Przyznaję...Aleksi był słaby ale tylko dlatego że "PROBLEMÓW NIE ROZWIĄZUJE SIĘ SIŁĄ"Ciekawe!przydusiłem go do ziemi i ugryzłem w ucho.Sabę na końcu odpychnołem i ją ugryzłem w szyje.Aleksi'ego prawie zabiłem ale...Przybiegły ich szczeniaki.
-NIE!ZOSTAW TATĘ!-Goldy płakała a reszta mnie gryzła w łapy.
-Wrr!Nie!-Wziołem Jaksa z pyk i rzuciłem
Saba:CO TU ZROBIŁEŚ?!!-PŁAKAŁA
-To co powinienem!Ja powinienem być dominującą Alfą a nie ten słabeusz!
Patrząc na Sabę Aleksi mnie potrzymał nad przepaścią.

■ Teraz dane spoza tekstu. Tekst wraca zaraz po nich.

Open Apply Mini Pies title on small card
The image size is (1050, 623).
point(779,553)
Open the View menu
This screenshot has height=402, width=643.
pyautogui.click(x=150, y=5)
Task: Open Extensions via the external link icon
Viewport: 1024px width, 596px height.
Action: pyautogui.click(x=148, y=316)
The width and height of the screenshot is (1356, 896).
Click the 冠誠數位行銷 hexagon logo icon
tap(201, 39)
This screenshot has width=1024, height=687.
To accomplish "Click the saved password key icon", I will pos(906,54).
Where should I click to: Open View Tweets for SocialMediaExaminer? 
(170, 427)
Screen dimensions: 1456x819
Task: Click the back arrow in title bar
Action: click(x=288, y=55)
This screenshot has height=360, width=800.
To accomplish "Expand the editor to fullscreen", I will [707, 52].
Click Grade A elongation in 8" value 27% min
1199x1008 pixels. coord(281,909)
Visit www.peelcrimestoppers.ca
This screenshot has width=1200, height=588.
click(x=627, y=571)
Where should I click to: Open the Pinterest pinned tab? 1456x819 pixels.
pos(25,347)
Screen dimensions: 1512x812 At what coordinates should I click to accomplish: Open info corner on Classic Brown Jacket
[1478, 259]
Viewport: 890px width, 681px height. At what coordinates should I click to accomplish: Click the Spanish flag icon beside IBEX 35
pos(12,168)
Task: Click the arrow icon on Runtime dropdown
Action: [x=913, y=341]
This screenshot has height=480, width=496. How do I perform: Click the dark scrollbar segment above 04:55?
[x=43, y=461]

-I kto tu jest słabeuszem?!!!!!!
Nagle przybiegli wszyscy z watahy,Nero Sandra ich szczeniaki Lili.
My się dalej byliśmy,Saba płakała nad Jaksem bo mocno krwawił.
-Pożegnaj się Sabo z twoim kundlem!
Rzuciłem go w drzewo tak że zemdlał a potem go wykańczałem.